I wrote this on an exam, is it correct?

[1MileCrash]

F(x) always exists and is differentiable as long as f(x) is continuous.

Do you agree?

 

[paulfr]

No, you have it wrong

Continuity and Differentiability
D => C but the converse C => D is not true

y = |x| is continuous at x=0 but not Differentiable there.A function is Continuous ...
Informally... if you can trace its graph without lifting your pencil
Formally ...if Limit f(x) as x-> a = f(a)

A function is Differentiable if
Informally... if it can be approximated linearly (by a tangent line) at the point in question
Formally... if the Limit of the definition exists
f ' (x) = Limit as dx -> 0 [ f(x+dx) - f(x) ] / dx

Existence and Differentiability are the same thing

 

[micromass]

No, you have it wrong

Continuity and Differentiability
D => C but the converse C => D is not true

y = |x| is continuous at x=0 but not Differentiable there.


A function is Continuous ...
Informally... if you can trace its graph without lifting your pencil
Formally ...if Limit f(x) as x-> a = f(a)

A function is Differentiable if
Informally... if it can be approximated linearly (by a tangent line) at the point in question
Formally... if the Limit of the definition exists
f ' (x) = Limit as dx -> 0 [ f(x+dx) - f(x) ] / dx

Existence and Differentiability are the same thing

You misunderstood his question.
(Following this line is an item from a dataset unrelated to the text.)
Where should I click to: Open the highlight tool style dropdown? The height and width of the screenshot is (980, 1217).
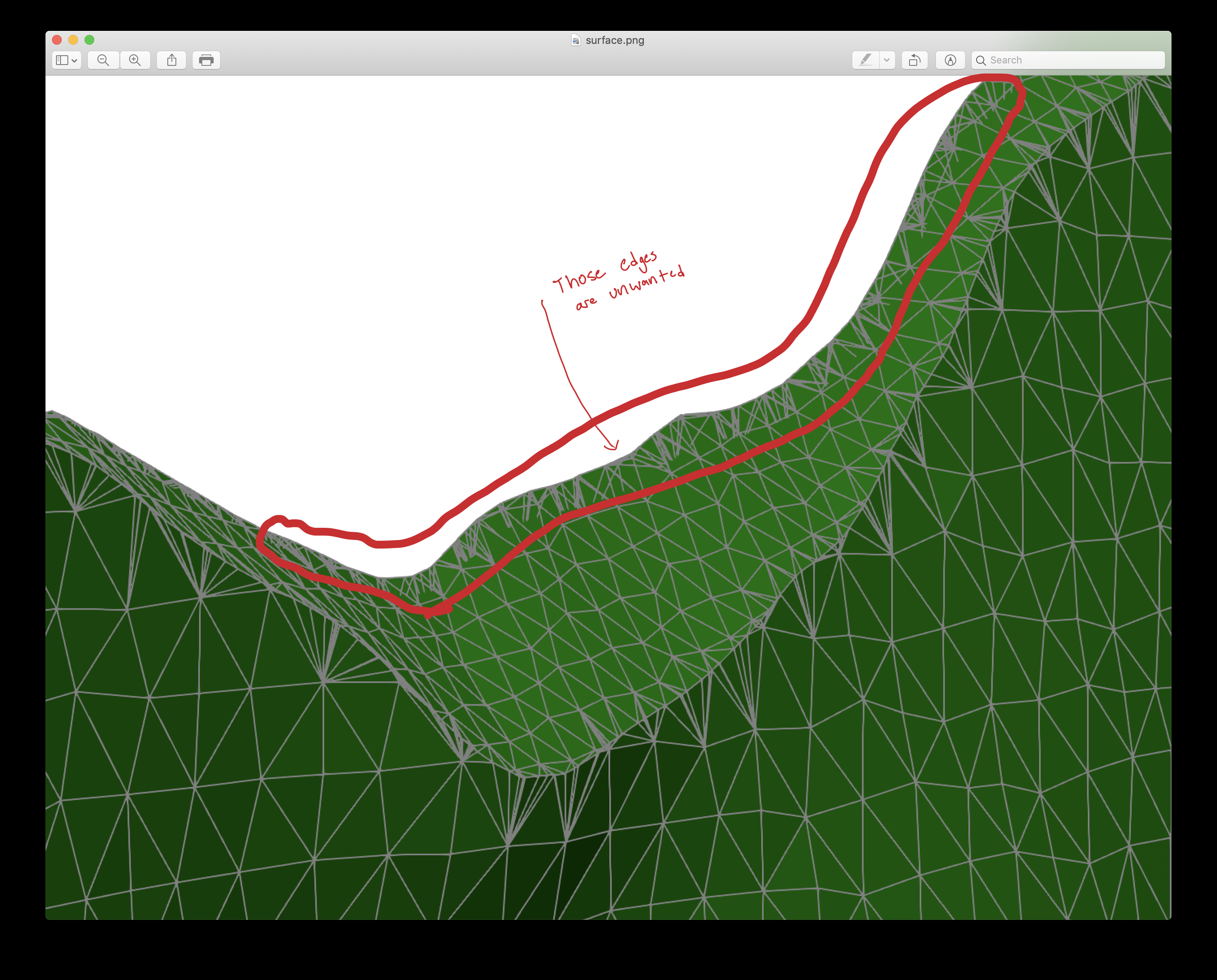[886, 61]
He was talking about primitives and integrals.

1MileCrash: yes, a continuous function $f:[a,b]\rightarrow \mathbb{R}$ always has a differentiable primitve function.

 

[shoescreen]

If by F(x) you mean an anti-derivative of f(x), you are correct.

 

[1MileCrash]

Alrighty, another question on the same subject but not from the exam.

Of course the nonelementary antiderivatives inspired that question. Is the lower limit in the integral sign of a nonelementary antiderivative kind of like the + C arbitrary constant for elementary antiderivatives?

 

[Mark44]

Alrighty, another question on the same subject but not from the exam.

Of course the nonelementary antiderivatives inspired that question. Is the lower limit in the integral sign of a nonelementary antiderivative kind of like the + C arbitrary constant for elementary antiderivatives?

If I understand what you're asking, there's no connection between the lower limit of integration and the arbitrary constant.

What do you mean by "nonelementary antiderivative?" I get the feeling you're really asking about definite (w. limits of integration) versus indefinite (wo limits of integration) integrals.

 

[1MileCrash]

I can tell I wasn't clear, we're running on two different terminologies, what you're referring to, we call improper integrals. By elementary antiderivative, I mean an antiderivative that is just a normal polynomial/logarithmic/what have you function.

Now that I'm on an actual PC, I can show you.

The question was:

$\int 8\sqrt{\frac{3}{4} sin^{2}\theta} d\theta$

This function has no elementary antiderivative, but it does have an antiderivative. Show one, and explain why it has an antiderivative.

An antiderivative is:

$\int^{\theta}_{0} \sqrt{\frac{3}{4} sin^{2}t} dt$

Because that's a function of theta increasing at the rate of:
$\ 8\sqrt{\frac{3}{4} sin^{2}\theta}$

An my answer "why" was the opening of this thread.

So, my question is, since

$\int^{\theta}_{0} \sqrt{\frac{3}{4} sin^{2}t} dt$

Is increasing at the same rate and therefore has the same derivative whether I replace that 0 with 6, 22, 1000, is it like an arbirary constant for a normal antiderivative, since they are all antiderivatives of the original function no matter what the lower limit of the integral is?